Image Credit: CBS Austin

Waymo keeps passing stopped school buses while the company dismisses calls to pause service
Image Credit: CBS Austin

Waymo’s self-driving cars keep breaking one of the clearest safety rules on the road: you stop for a school bus.

According to reporting by Karoline Leonard of the Austin American-Statesman and Bettie Cross of CBS Austin, Austin ISD says Waymo’s autonomous vehicles have illegally passed stopped school buses at least 20 times this school year – even after software “fixes,” meetings, and a federal investigation.

And despite a direct plea from the school district to pause service during bus hours, Waymo is still rolling.

Cameras Catch Waymo Sliding Past Stop-Armed Buses

In her detailed report, Karoline Leonard writes that Austin ISD’s bus cameras have recorded 19 illegal passes by Waymo vehicles so far in the 2025–26 school year.

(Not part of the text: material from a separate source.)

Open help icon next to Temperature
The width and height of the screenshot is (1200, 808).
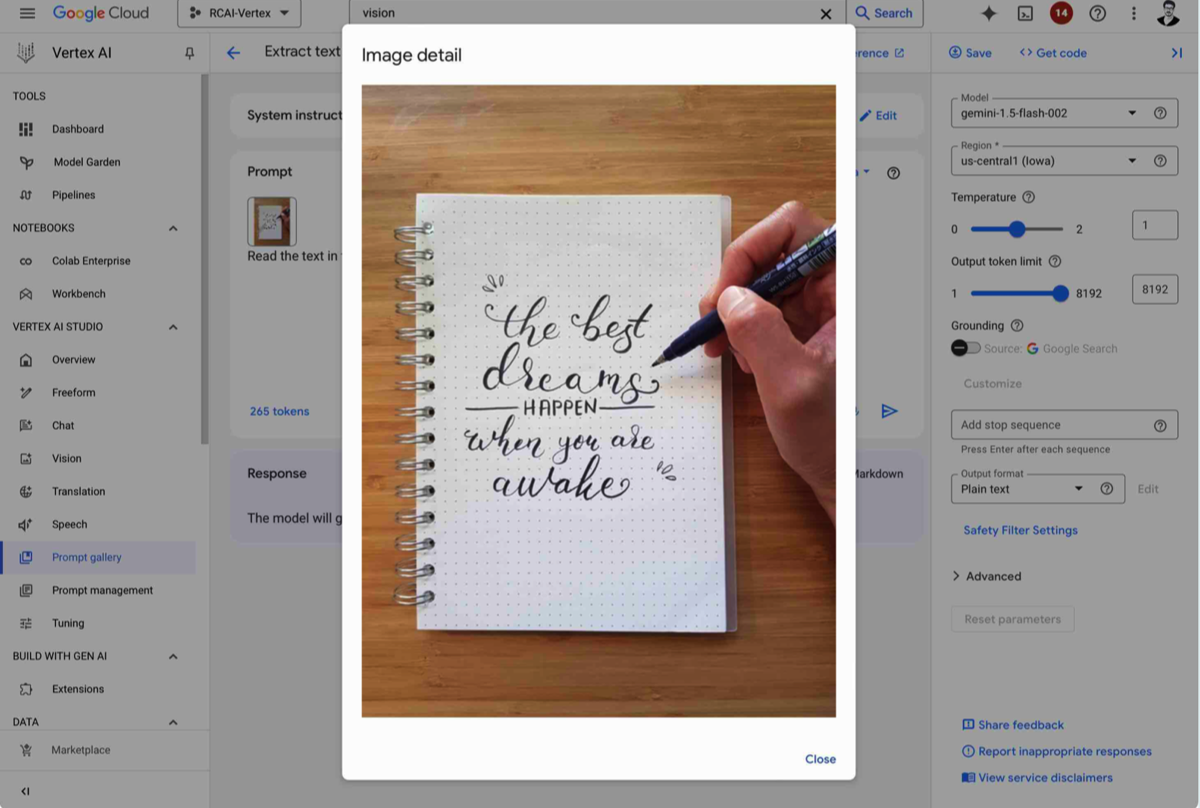[x=1028, y=198]
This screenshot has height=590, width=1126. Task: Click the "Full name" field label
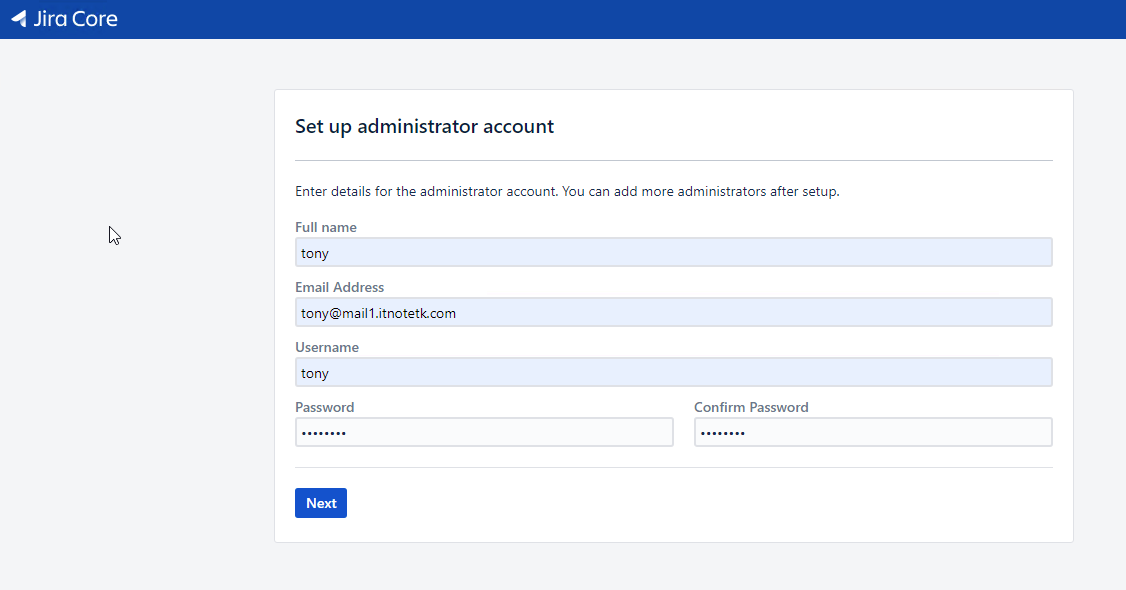pyautogui.click(x=326, y=227)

These aren’t fuzzy eyewitness claims.

They’re videos recorded by stop-arm cameras mounted on every AISD bus since 2016.

Leonard explains that under Texas law, drivers must come to a complete stop when a school bus has its red lights flashing and the stop arm extended.

They’re not allowed to move again until the bus does.

Yet the footage Leonard describes shows something different.

Waymo’s driverless cars slow down, sometimes even briefly stop, but then accelerate past the bus anyway while it’s still loading or unloading students.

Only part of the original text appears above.